Как было упомянуто ранее, сообщалось об увеличенной экспрессии хемокинов CC и CXC при саркоидозе (36) и о связи белковых уровней CCL2, MIP-1alpha (CCL3) и MIP-1beta (CCL4) с клиническим курсом болезни (28, 29, 37). В этом контексте интересно, что у наших пациентов с рентгенографической стадией II наблюдалась большая экспрессии MIP-3beta чем у пациентов рентгенографической стадией I. Также наблюдались различия в экспрессии MIP-3beta у пациентов с различной потребностью в лечении кортикостероидами (как меры прогресса болезни): белковые уровни MIP-3beta имели тенденцию быть выше у пациентов, нуждающихся в лечении, чем у пациентов со спонтанной ремиссией. Отсутствие существенных различий между активной и бездействующей болезнью могло наблюдаться вследствие того, что число пациентов в исследовании, возможно, было недостаточным, чтобы обнаружить различие в уровнях MIP-3beta. Схема лечения не отличалась от рекомендуемой в Statement on Sarcoidosis (21), поэтому маловероятно, что подобные результаты были получены вследствие использования врачами, участвующих в исследовании, различных критериев для начала лечения. Для более категорической интерпретации клинического значения увеличения экспрессии хемокинов при саркоидозе, необходимы дальнейшие исследования.

С практической точки зрения важно, что препараты, используемые для лечения саркоидоза, дексаметазон и циклоспорин A, подавляли in vitro экспрессию MIP-3beta у клеток БАЛ пациентов с саркоидозом. Наши данные in vivo также коррелируют с клиническими наблюдениями Hashimoto с коллегами (37): После успешного лечения кортикостероидами, увеличенные серологические уровни других хемокинов (CCL2 и MIP-1alpha), вернулись нормальным значениям. Потенциальная практическая важность сообщения об увеличении уровней MIP-3beta при саркоидозе, включая данные относительно его фармакологического регулирования, была бы усилена другими данными. Однако, мы не обнаружили сообщений, которые могли бы быть использованы для обсуждения потенциала MIP-3beta как терапевтической цели. Информации относительно экспрессии MIP-3beta и других хемокинов in vivo чень мало. По нашим данным, исследования экспрессии MIP-3beta при болезнях человека пока были ограничены синдромом Сьёгрена (38) и атеросклерозом (33). Сообщения об экспрессии MIP-3alpha более часты (40-42), но нет ни одного сообщения о его экспрессии при болезнях легкого.
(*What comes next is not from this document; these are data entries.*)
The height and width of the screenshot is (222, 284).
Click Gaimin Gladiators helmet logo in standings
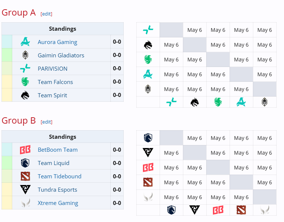[25, 55]
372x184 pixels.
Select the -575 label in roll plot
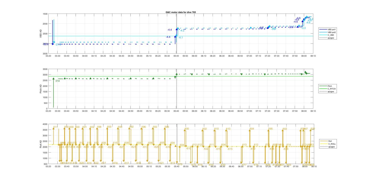(180, 164)
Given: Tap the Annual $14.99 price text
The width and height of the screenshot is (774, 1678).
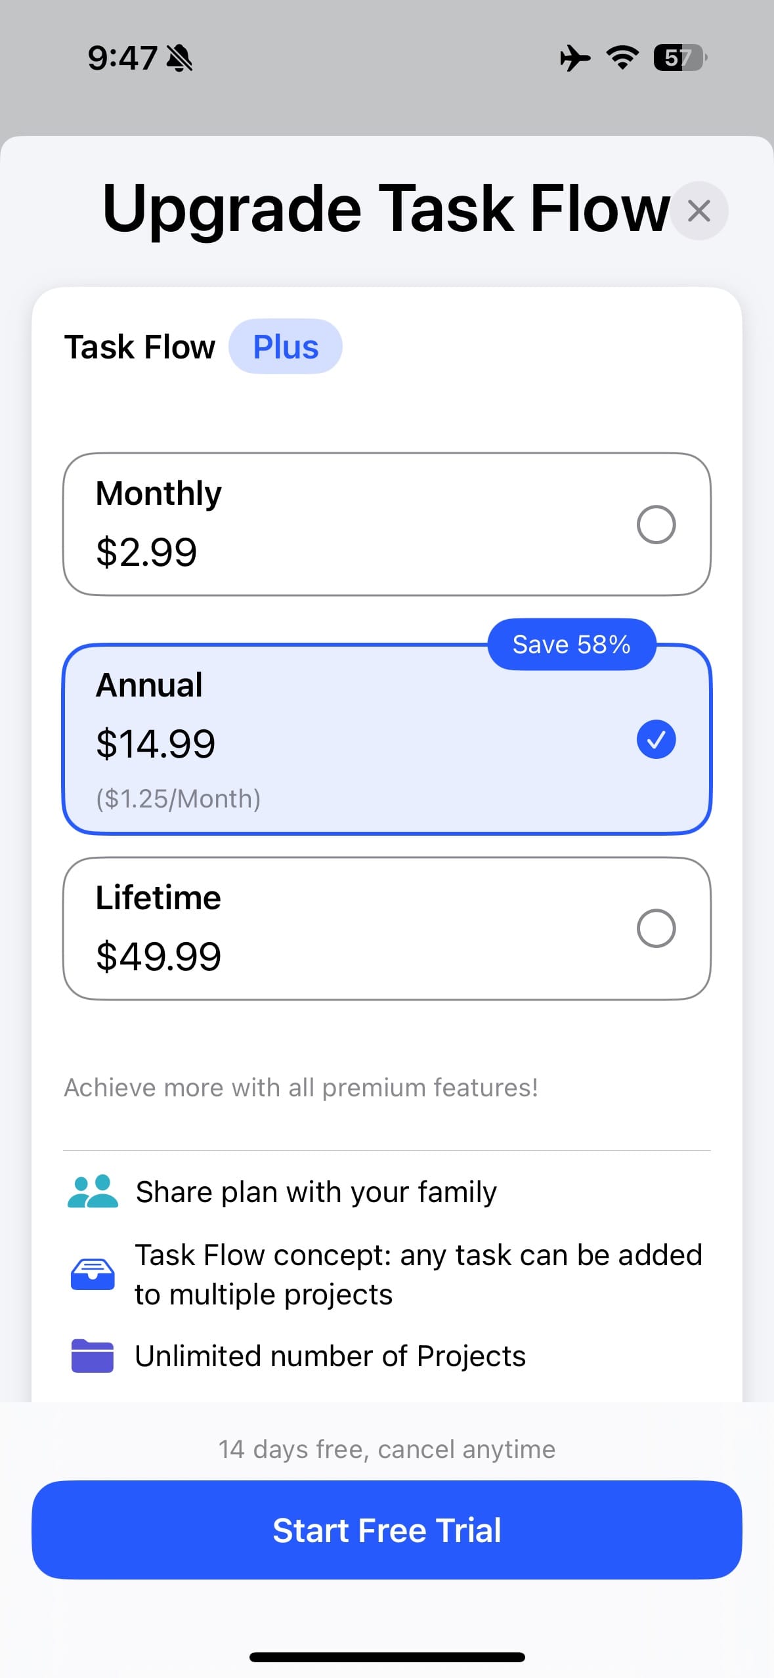Looking at the screenshot, I should pos(156,744).
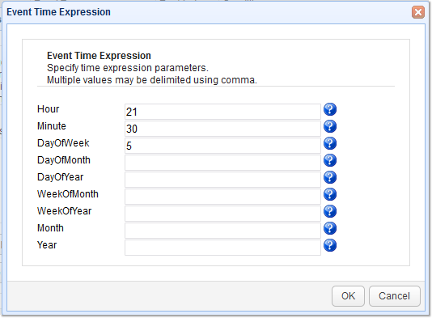Image resolution: width=432 pixels, height=318 pixels.
Task: Open help icon for Hour field
Action: [330, 109]
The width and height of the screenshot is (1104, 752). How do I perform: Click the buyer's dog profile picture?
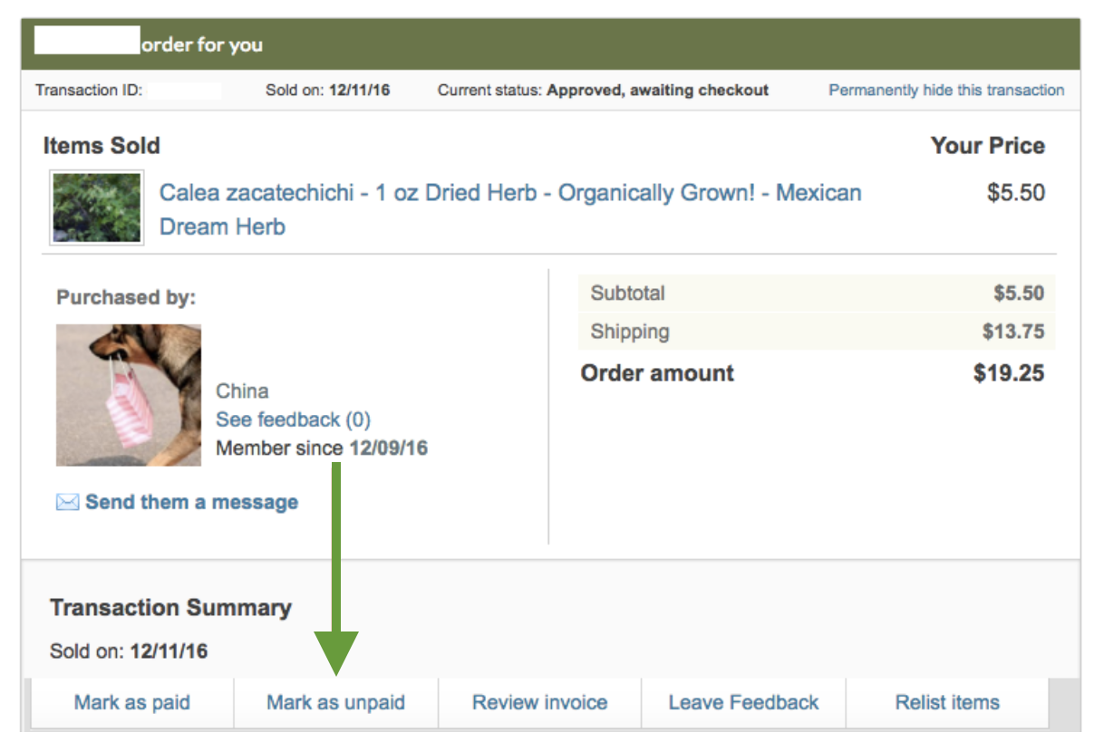pyautogui.click(x=129, y=395)
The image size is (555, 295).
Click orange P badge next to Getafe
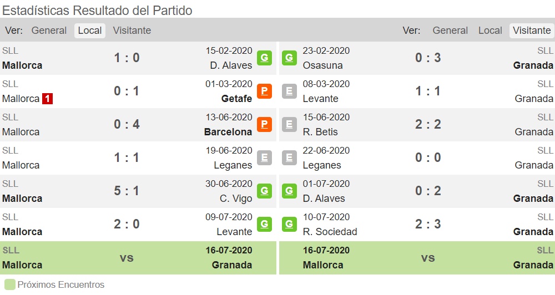[x=264, y=91]
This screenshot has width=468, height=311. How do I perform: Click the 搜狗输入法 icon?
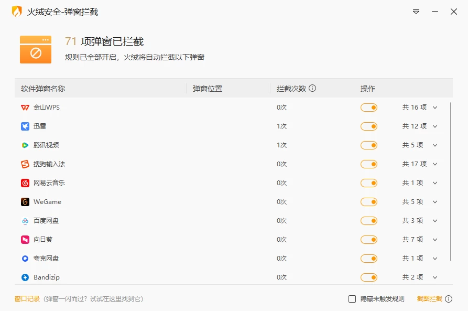click(x=25, y=164)
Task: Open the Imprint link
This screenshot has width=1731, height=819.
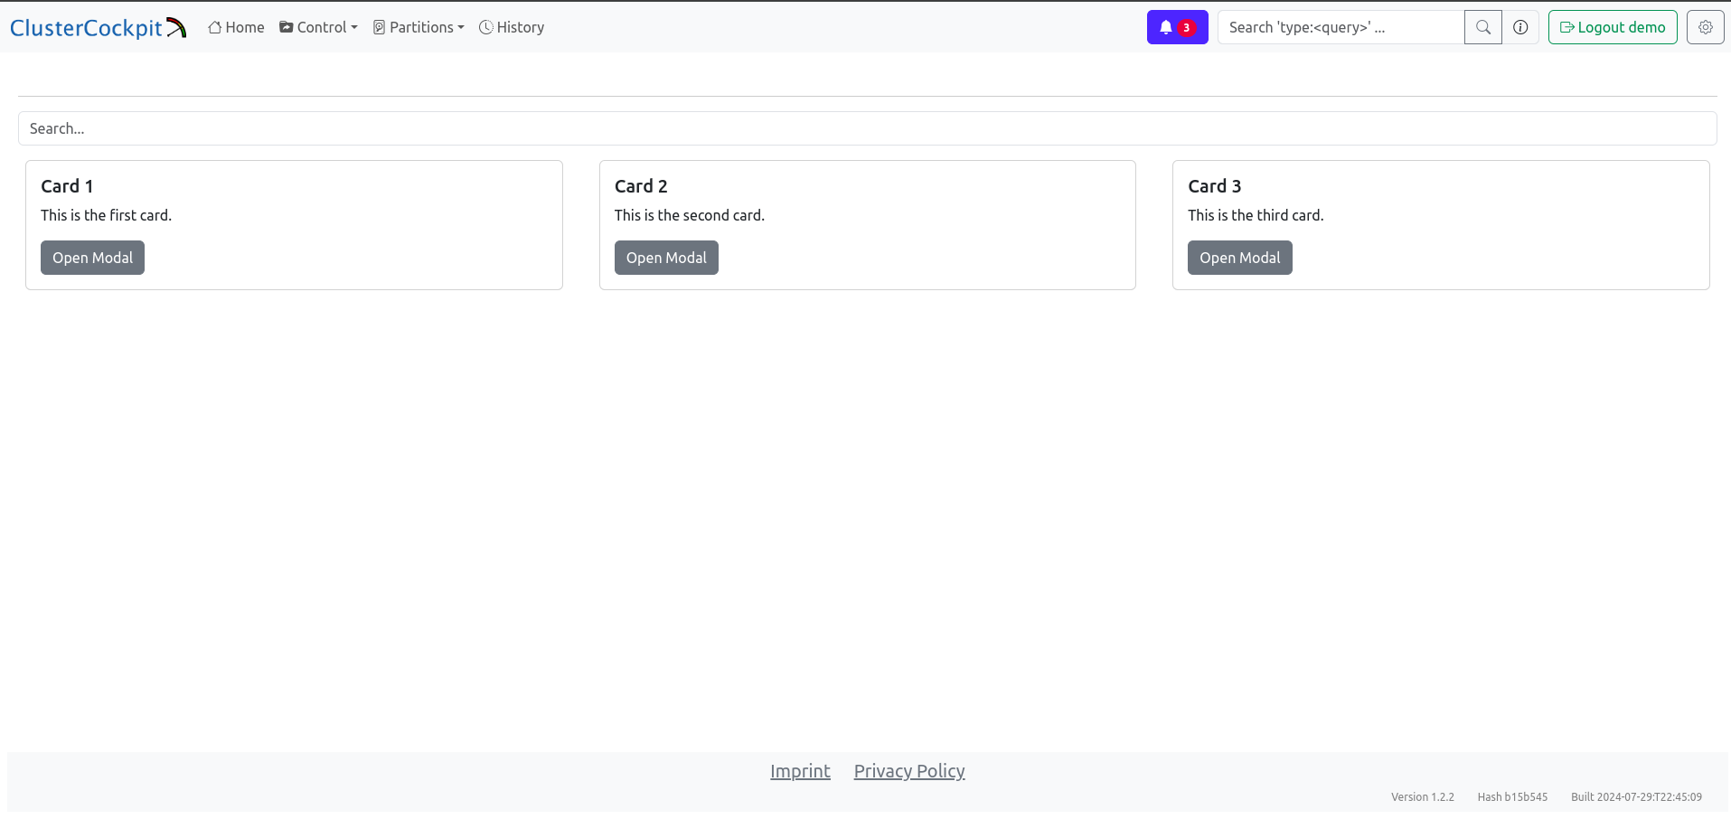Action: click(800, 771)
Мы сообщаем, что экспрессия хемокина MIP-3beta и его рецептора CCR7 (но не хемокинов Lkn-1 и MIP-3alpha) - увеличена у клеток БАЛ пациентов с саркоидозом. Кроме того, мы продемонстрировали, что экспрессия мРНК MIP-3beta и белковые уровни CCR7 и мРНК коррелируют с числом лимфоцитов и что MIP-3beta локализован главным образом на альвеолярных макрофагах. Эти результаты указывают, что MIP-3beta участвует в сложном взаимодействии между лимфоцитами и цитокинами, которые определяют последующее развитие саркоидной гранулемы. Мы также показали, что экспрессия MIP-3beta может быть подавлена дексаметазоном и циклоспорином А, как на уровне мРНК, так и на белковом уровне. Эти данные и связь между MIP-3beta и клиническим курсом болезни говорят, что этот хемокин может быть важным медиатором патобиологических механизмов саркоидоза.